TEXT UNDER STUDY -
※

Observing male lions in the wild is quite something. With their power, beauty and often majestic manes, one can quite easily see why they are referred to as the ‘King of the Jungle’.
Manes, however, are far more function than just fashion; communication, intimidation and protection are all part of a mane’s make-up.
First off – and fairly obviously – manes assist us when sexing adult lions. Fully grown males have manes (in most cases) and females do not.
That being said, there are cases of lionesses that have been seen sporting signs of a mane due to hormonal imbalances – one in particular in Botswana that became well known – and more common cases of males that lack manes. These are the exception rather than the rule.
Lions are the only cat species with such distinct sexual dimorphism.
As males age, manes grow and darken, which critically makes the male look more intimidating. This benefits a male’s territorial prospects by ensuring that the young males don’t confront him in an attempt to take over his or his coalition’s territory. However, it is important to remember that manes grow at different rates due to the genetic makeup of different lions, as well as other factors like nutritional intake and stress, so the bigger and darker manes don’t always mean that a male is the oldest. Ageing lions based purely on mane size and colour is certainly not an exact science.
Research has shown that the colour of the mane can affect mating behavior. Studies in the Serengeti have shown that females have a preference for darker maned males within a coalition. Darker mane colour has reportedly been linked with higher testosterone levels, which generally means increased aggression and therefore a greater likelihood of that male taking over territory. The Dark-maned Majingilane was almost always the first to mate with an oestrus female.

※

DATA RECORDS -
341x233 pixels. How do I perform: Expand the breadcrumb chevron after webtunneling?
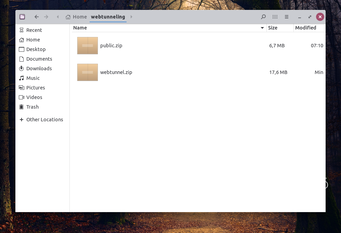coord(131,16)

※

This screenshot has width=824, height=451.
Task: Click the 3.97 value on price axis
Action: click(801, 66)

※

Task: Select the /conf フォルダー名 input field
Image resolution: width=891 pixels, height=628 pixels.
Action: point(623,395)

※

ACTIVITY LIST -
1. In the text on lion manes, why can't a lion's age be judged reliably from the size and color of its mane alone? Answer in one to three sentences.
2. Please carry the text on lion manes forward, starting after its final sentence.

RESPONSES BY TASK -
1. Manes grow at different rates depending on each lion's genetic makeup, and factors such as nutritional intake and stress also play a part. Because of this, the biggest and darkest mane does not always belong to the oldest male.

2.
In my experience between the Londolozi prides and the Birmingham males, females in oestrus are quite promiscuous and will mate with whichever male is nearby, so there is not always a definitive answer. This may be due to the fact that there is less of a marked difference in mane colour between these males than there was between the Majingilane.
When male lions fight, they sometimes go at each other face to face, battering with ferocious blows, so it is likely the mane also serves a protective function, but to what extent it’s hard to say, and this is probably an indirect benefit. Most attacks on males by maruading coalitions involve the antagonists trying to attack their victims’ flank and rear (not his head and shoulders) as this is where he will have the least amount of defence.
Ultimately, the key function of a lion’s mane is an indicator of fitness. The combination of genetics, hunting prowess, aggression and simple ability to handle himself all play a part in determining just how a male’s mane will appear, and this acts as a sign to lionesses that tells of his potential to maintain a territory, sire cubs and then protect that area in which the lioness will raise those cubs.
Without their manes, male lions simply wouldn’t be as impressive. Would they still be called the King of Beasts?